#### SUPPLIED RECORDS

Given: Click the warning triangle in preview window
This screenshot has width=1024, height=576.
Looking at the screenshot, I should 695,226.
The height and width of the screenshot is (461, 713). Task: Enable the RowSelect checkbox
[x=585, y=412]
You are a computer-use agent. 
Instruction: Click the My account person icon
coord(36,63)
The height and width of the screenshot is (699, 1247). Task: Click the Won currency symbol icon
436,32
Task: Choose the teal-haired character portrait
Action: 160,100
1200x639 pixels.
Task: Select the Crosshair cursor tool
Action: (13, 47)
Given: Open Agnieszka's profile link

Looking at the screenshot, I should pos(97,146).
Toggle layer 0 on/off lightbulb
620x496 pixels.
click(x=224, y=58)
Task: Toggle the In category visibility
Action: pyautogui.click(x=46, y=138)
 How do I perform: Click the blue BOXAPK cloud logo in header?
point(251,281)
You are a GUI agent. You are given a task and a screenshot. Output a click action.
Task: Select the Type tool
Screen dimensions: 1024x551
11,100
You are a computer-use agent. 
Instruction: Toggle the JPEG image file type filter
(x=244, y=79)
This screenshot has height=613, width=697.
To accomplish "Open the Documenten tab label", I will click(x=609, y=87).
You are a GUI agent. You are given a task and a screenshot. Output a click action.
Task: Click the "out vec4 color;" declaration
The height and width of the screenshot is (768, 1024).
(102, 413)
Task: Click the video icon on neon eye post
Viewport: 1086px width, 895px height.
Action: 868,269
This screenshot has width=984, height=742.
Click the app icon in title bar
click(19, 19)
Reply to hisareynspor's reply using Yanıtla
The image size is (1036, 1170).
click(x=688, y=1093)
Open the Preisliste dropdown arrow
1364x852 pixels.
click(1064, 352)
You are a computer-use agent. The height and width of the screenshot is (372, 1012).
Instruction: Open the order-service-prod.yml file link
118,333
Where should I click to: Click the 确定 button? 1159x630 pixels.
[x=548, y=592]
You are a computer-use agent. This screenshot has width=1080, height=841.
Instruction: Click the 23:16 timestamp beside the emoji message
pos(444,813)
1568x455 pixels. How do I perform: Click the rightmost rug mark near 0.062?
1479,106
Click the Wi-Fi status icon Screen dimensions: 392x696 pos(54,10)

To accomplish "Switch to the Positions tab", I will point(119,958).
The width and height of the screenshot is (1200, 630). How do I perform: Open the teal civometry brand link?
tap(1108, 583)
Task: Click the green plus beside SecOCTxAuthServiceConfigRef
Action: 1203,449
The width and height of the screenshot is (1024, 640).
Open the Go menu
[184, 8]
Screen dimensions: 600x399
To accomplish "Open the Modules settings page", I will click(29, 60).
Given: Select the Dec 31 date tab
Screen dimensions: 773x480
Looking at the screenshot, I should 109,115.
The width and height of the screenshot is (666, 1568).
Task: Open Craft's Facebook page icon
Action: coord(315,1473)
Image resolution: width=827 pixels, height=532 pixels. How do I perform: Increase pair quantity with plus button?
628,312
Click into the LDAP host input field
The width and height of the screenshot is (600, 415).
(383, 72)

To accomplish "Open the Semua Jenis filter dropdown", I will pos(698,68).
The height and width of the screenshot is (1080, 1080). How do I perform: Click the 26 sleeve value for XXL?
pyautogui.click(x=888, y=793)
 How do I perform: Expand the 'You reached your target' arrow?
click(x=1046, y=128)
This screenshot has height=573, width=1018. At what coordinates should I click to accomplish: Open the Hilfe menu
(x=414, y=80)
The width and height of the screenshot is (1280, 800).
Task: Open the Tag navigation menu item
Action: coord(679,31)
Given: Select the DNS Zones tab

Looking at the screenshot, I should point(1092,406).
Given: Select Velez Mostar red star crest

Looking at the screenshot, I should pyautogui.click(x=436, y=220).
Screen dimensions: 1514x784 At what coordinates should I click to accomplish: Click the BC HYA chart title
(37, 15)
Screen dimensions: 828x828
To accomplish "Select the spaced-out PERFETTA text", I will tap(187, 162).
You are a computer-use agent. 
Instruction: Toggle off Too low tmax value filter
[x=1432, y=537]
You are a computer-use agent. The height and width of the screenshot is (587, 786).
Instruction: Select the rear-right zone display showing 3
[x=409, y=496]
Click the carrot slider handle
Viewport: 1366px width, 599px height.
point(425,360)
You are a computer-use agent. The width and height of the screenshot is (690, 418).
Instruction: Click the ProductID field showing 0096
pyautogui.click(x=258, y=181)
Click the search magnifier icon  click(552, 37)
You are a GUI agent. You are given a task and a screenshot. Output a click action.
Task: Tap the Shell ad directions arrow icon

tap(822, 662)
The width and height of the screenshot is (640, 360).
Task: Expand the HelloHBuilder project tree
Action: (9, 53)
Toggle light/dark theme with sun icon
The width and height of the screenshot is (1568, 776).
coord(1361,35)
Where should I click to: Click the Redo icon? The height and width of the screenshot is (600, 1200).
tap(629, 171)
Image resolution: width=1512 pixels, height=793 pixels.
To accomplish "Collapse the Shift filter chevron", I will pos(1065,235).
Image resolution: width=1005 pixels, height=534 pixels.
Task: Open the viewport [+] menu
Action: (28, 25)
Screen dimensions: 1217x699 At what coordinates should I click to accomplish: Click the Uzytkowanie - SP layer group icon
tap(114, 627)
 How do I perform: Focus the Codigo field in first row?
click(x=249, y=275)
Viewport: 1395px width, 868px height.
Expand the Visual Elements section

########

Write every record above out again exactly as it stands.

Given: Click the warning triangle in preview window
This screenshot has width=1024, height=576.
Looking at the screenshot, I should 695,226.
The height and width of the screenshot is (461, 713). Task: Enable the RowSelect checkbox
[x=585, y=412]
You are a computer-use agent. 
Instruction: Click the My account person icon
coord(36,63)
The height and width of the screenshot is (699, 1247). Task: Click the Won currency symbol icon
436,32
Task: Choose the teal-haired character portrait
Action: 160,100
1200x639 pixels.
Task: Select the Crosshair cursor tool
Action: (13, 47)
Given: Open Agnieszka's profile link

Looking at the screenshot, I should pos(97,146).
Toggle layer 0 on/off lightbulb
620x496 pixels.
click(x=224, y=58)
Task: Toggle the In category visibility
Action: pyautogui.click(x=46, y=138)
 How do I perform: Click the blue BOXAPK cloud logo in header?
point(251,281)
You are a GUI agent. You are given a task and a screenshot. Output a click action.
Task: Select the Type tool
Screen dimensions: 1024x551
11,100
You are a computer-use agent. 
Instruction: Toggle the JPEG image file type filter
(x=244, y=79)
This screenshot has height=613, width=697.
To accomplish "Open the Documenten tab label", I will click(x=609, y=87).
You are a GUI agent. You are given a task and a screenshot. Output a click action.
Task: Click the "out vec4 color;" declaration
The height and width of the screenshot is (768, 1024).
(102, 413)
Task: Click the video icon on neon eye post
Viewport: 1086px width, 895px height.
Action: 868,269
This screenshot has width=984, height=742.
Click the app icon in title bar
click(19, 19)
Reply to hisareynspor's reply using Yanıtla
The image size is (1036, 1170).
click(x=688, y=1093)
Open the Preisliste dropdown arrow
1364x852 pixels.
click(1064, 352)
You are a computer-use agent. The height and width of the screenshot is (372, 1012).
Instruction: Open the order-service-prod.yml file link
118,333
Where should I click to: Click the 确定 button? 1159x630 pixels.
[x=548, y=592]
You are a computer-use agent. This screenshot has width=1080, height=841.
Instruction: Click the 23:16 timestamp beside the emoji message
pos(444,813)
1568x455 pixels. How do I perform: Click the rightmost rug mark near 0.062?
1479,106
Click the Wi-Fi status icon Screen dimensions: 392x696 pos(54,10)

To accomplish "Switch to the Positions tab", I will point(119,958).
The width and height of the screenshot is (1200, 630). How do I perform: Open the teal civometry brand link?
tap(1108, 583)
Task: Click the green plus beside SecOCTxAuthServiceConfigRef
Action: 1203,449
The width and height of the screenshot is (1024, 640).
Open the Go menu
[184, 8]
Screen dimensions: 600x399
To accomplish "Open the Modules settings page", I will click(29, 60).
Given: Select the Dec 31 date tab
Screen dimensions: 773x480
Looking at the screenshot, I should 109,115.
The width and height of the screenshot is (666, 1568).
Task: Open Craft's Facebook page icon
Action: coord(315,1473)
Image resolution: width=827 pixels, height=532 pixels. How do I perform: Increase pair quantity with plus button?
628,312
Click into the LDAP host input field
The width and height of the screenshot is (600, 415).
(383, 72)

To accomplish "Open the Semua Jenis filter dropdown", I will pos(698,68).
The height and width of the screenshot is (1080, 1080). How do I perform: Click the 26 sleeve value for XXL?
pyautogui.click(x=888, y=793)
 How do I perform: Expand the 'You reached your target' arrow?
click(x=1046, y=128)
This screenshot has height=573, width=1018. At what coordinates should I click to accomplish: Open the Hilfe menu
(x=414, y=80)
The width and height of the screenshot is (1280, 800).
Task: Open the Tag navigation menu item
Action: coord(679,31)
Given: Select the DNS Zones tab

Looking at the screenshot, I should point(1092,406).
Given: Select Velez Mostar red star crest

Looking at the screenshot, I should pyautogui.click(x=436, y=220).
Screen dimensions: 1514x784 At what coordinates should I click to accomplish: Click the BC HYA chart title
(37, 15)
Screen dimensions: 828x828
To accomplish "Select the spaced-out PERFETTA text", I will tap(187, 162).
You are a computer-use agent. 
Instruction: Toggle off Too low tmax value filter
[x=1432, y=537]
You are a computer-use agent. The height and width of the screenshot is (587, 786).
Instruction: Select the rear-right zone display showing 3
[x=409, y=496]
Click the carrot slider handle
Viewport: 1366px width, 599px height.
point(425,360)
You are a computer-use agent. The width and height of the screenshot is (690, 418).
Instruction: Click the ProductID field showing 0096
pyautogui.click(x=258, y=181)
Click the search magnifier icon  click(552, 37)
You are a GUI agent. You are given a task and a screenshot. Output a click action.
Task: Tap the Shell ad directions arrow icon

tap(822, 662)
The width and height of the screenshot is (640, 360).
Task: Expand the HelloHBuilder project tree
Action: (9, 53)
Toggle light/dark theme with sun icon
The width and height of the screenshot is (1568, 776).
coord(1361,35)
Where should I click to: Click the Redo icon? The height and width of the screenshot is (600, 1200).
tap(629, 171)
Image resolution: width=1512 pixels, height=793 pixels.
To accomplish "Collapse the Shift filter chevron", I will pos(1065,235).
Image resolution: width=1005 pixels, height=534 pixels.
Task: Open the viewport [+] menu
Action: (28, 25)
Screen dimensions: 1217x699 At what coordinates should I click to accomplish: Click the Uzytkowanie - SP layer group icon
tap(114, 627)
 How do I perform: Focus the Codigo field in first row?
click(x=249, y=275)
Viewport: 1395px width, 868px height.
Expand the Visual Elements section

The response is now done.